Berlin, 1943. Après Stalingrad, Hitler a décrété la guerre totale. Gerhard Lenz, commissaire à la Kripo, tente d’organiser la clandestinité de Flora, la jeune Juive qui attend un enfant de lui, quand un psychiatre, membre du NSDAP, est assassiné.
L’enquête sera pour lui l’occasion de découvrir l’ampleur du programme d’euthanasie de masse, dit Aktion T4, et le rôle joué par les médecins nazis. Dans une ville au bord de l’abîme, Topographie de la terreur raconte le combat d’un homme seul face à l’hydre totalitaire.
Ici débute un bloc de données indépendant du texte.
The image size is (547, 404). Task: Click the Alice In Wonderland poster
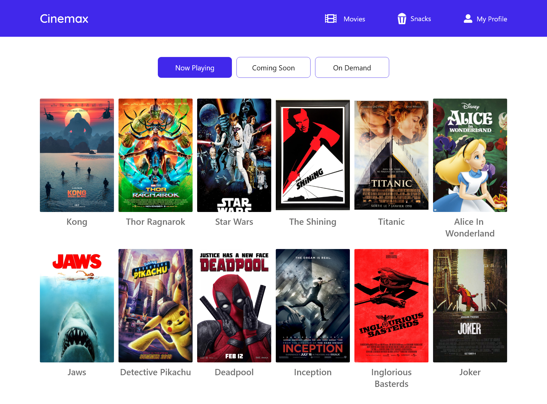pyautogui.click(x=470, y=155)
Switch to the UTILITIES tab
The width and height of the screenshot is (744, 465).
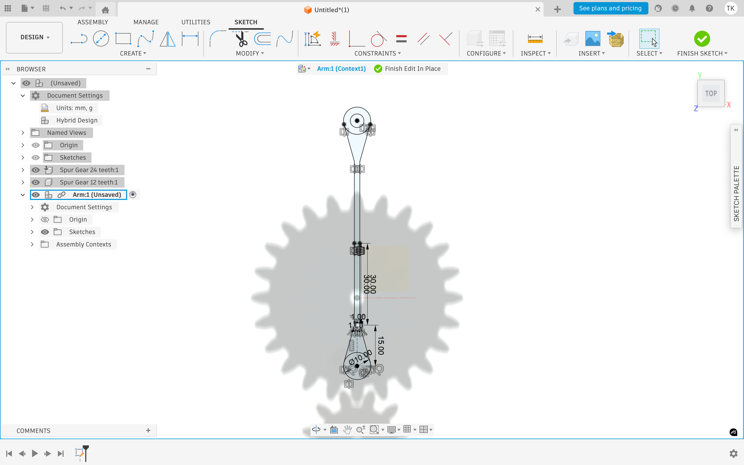tap(196, 22)
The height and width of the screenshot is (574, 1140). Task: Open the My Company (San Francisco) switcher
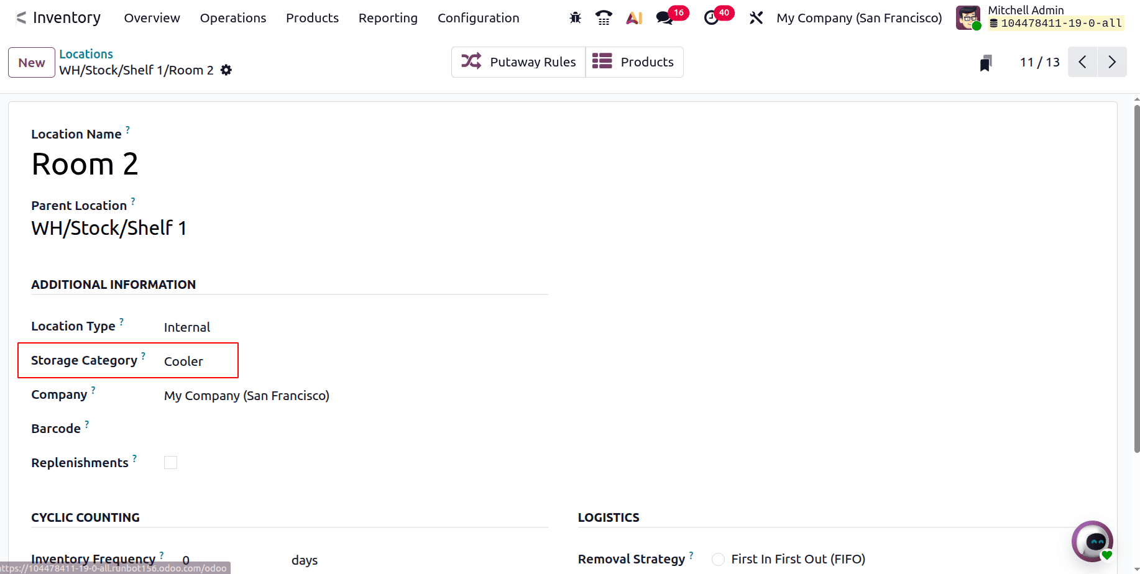(x=858, y=18)
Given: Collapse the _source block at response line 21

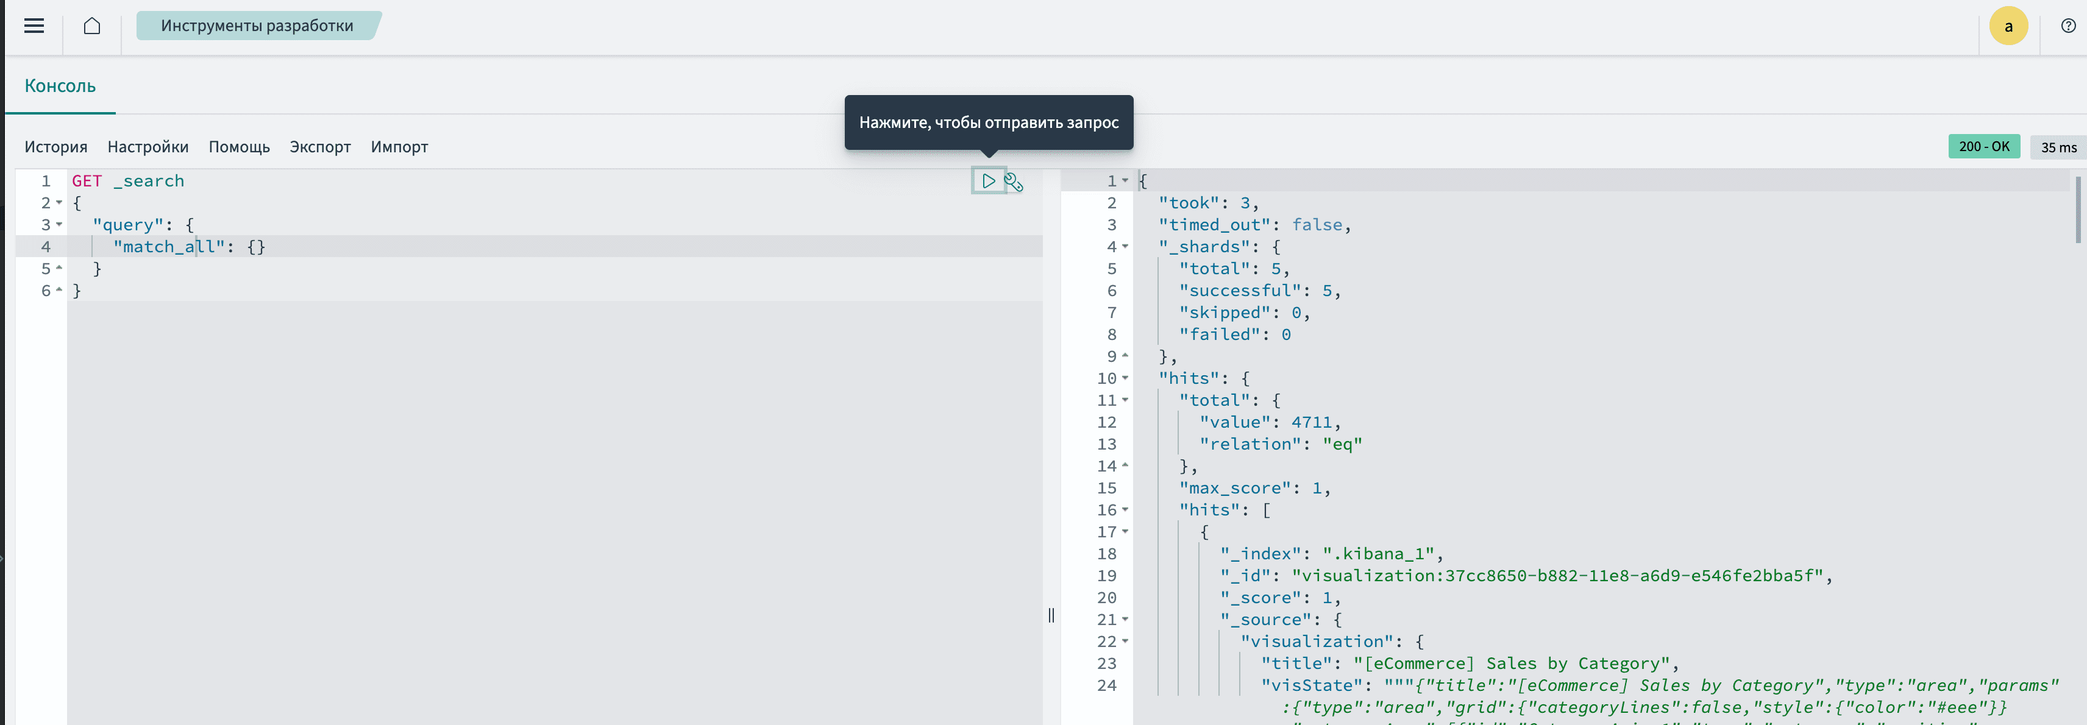Looking at the screenshot, I should tap(1125, 620).
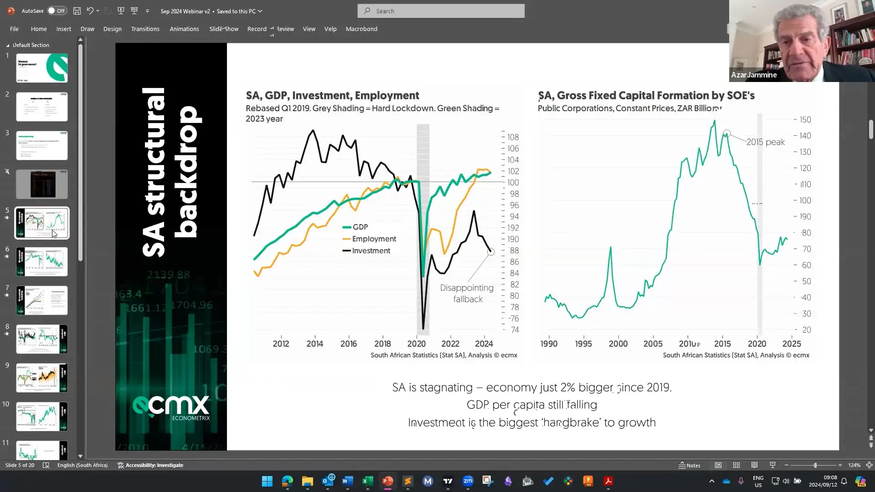This screenshot has width=875, height=492.
Task: Open the file name and save location dropdown
Action: pyautogui.click(x=260, y=11)
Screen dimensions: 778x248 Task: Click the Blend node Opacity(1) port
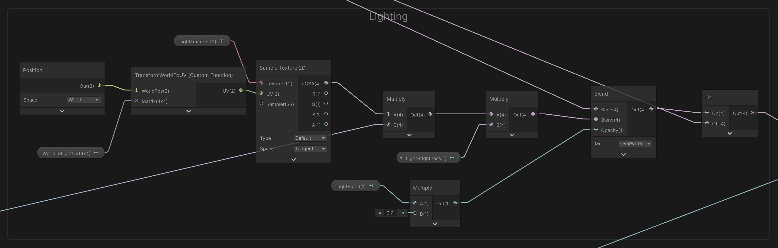[596, 130]
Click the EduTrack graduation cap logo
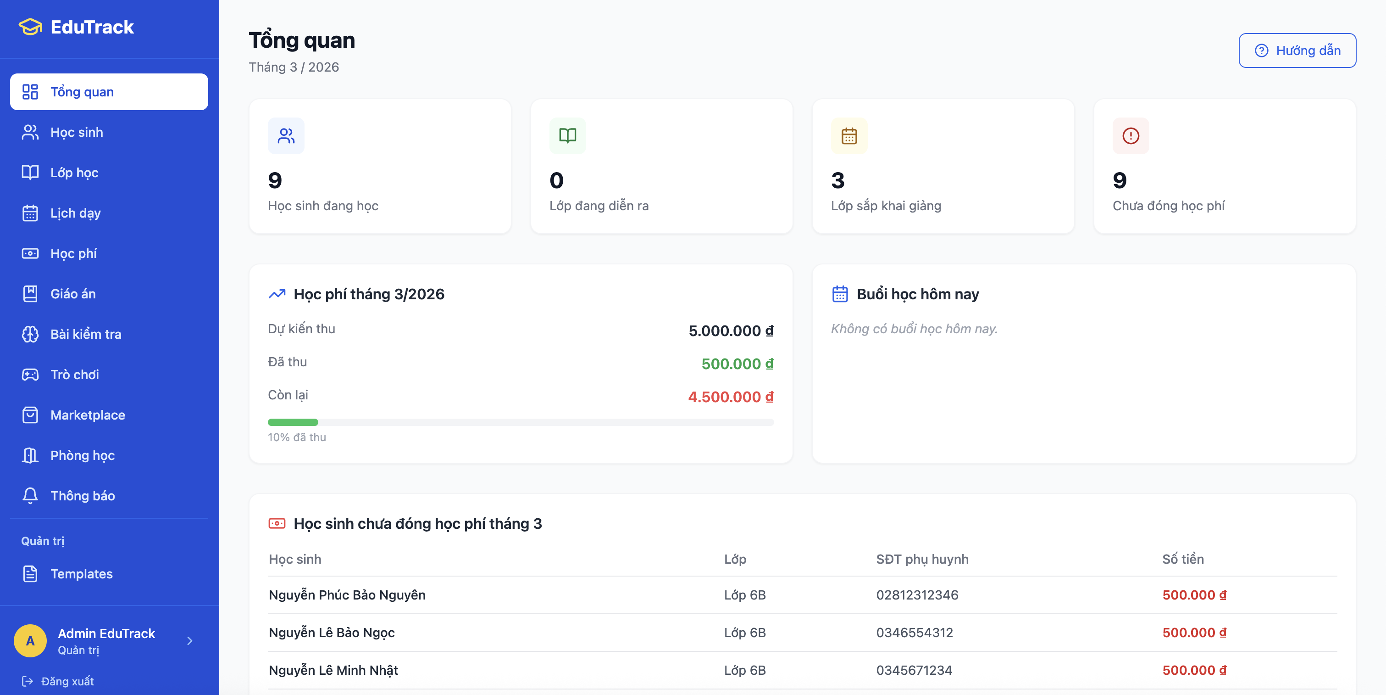 click(x=30, y=26)
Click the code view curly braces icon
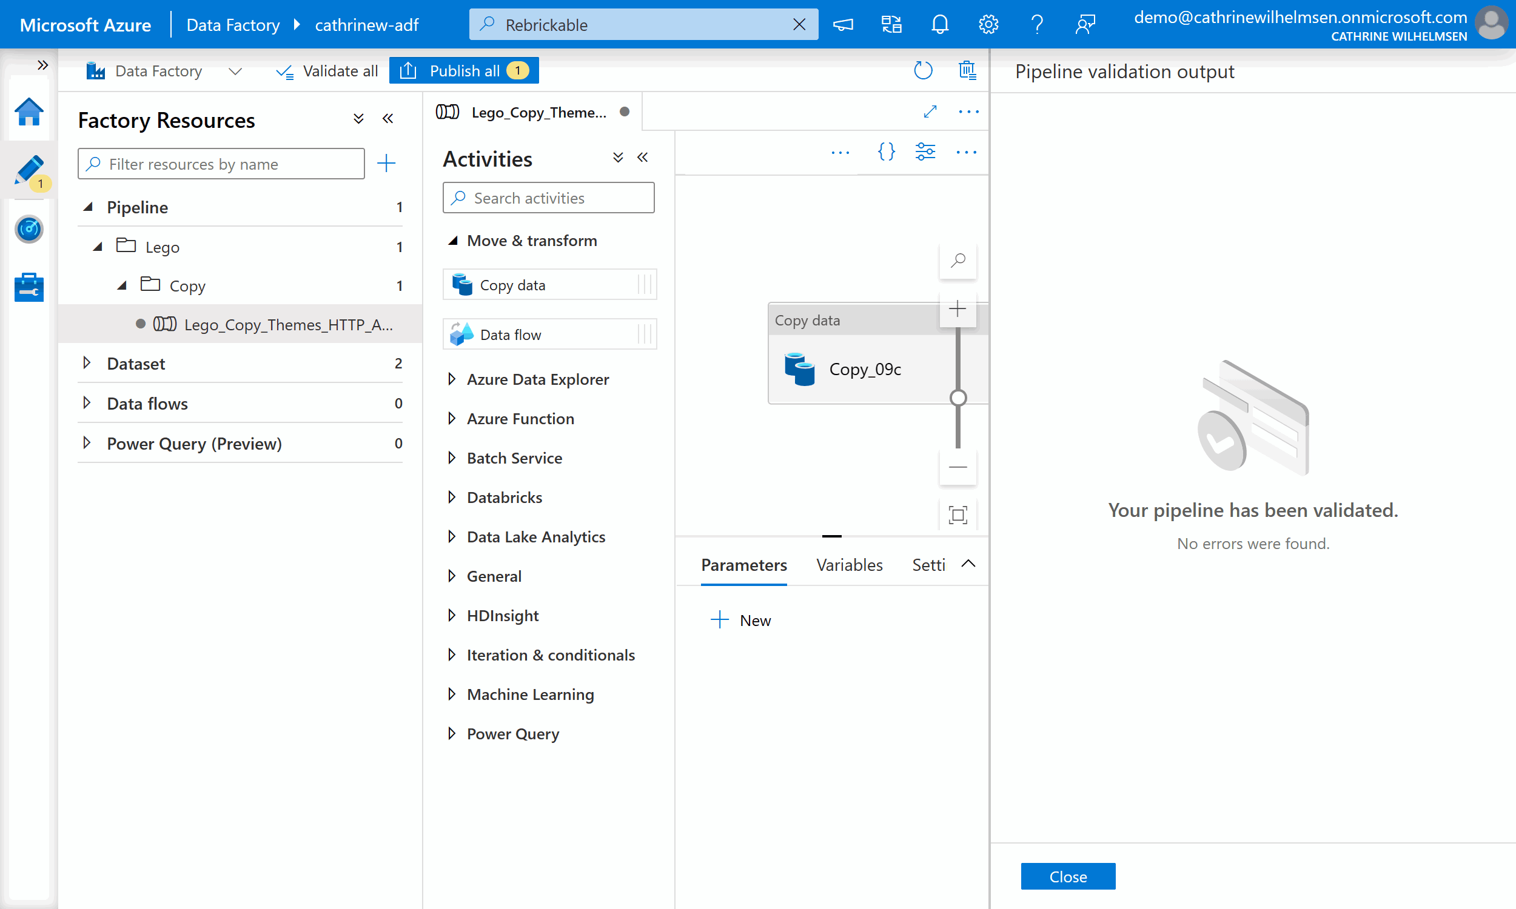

L’Archipel (19 janvier 2023) – 300 pages – 21€ (broché)

AVIS

Si plus jeune, j’ai pu dévorer les livres évoquant la Seconde Guerre mondiale, actuellement, ce n’est plus un sujet qui me passionne. Mais la sobriété de la couverture, qui arrive à faire simple mais glaçant à la fois, et le résumé m’ont donné envie de laisser une chance à ce polar mêlant fiction et réalité, qui nous plonge en plein coeur du système nazi.

Un système tentaculaire qui, comme nous le rappelle fort bien l’auteur, arrive à s’insérer dans toutes les sphères de la vie qu’elle soit publique, privée ou professionnelle. Tout est fait pour embrigader les jeunes dès leur plus tendre enfance et effrayer les adultes afin de les conditionner à obéir sans se rebeller, sous peine de condamner leurs proches à un triste sort suivant la règle du Sippenhaft. Un moyen simple et efficace de s’assurer de la docilité du plus grand nombre !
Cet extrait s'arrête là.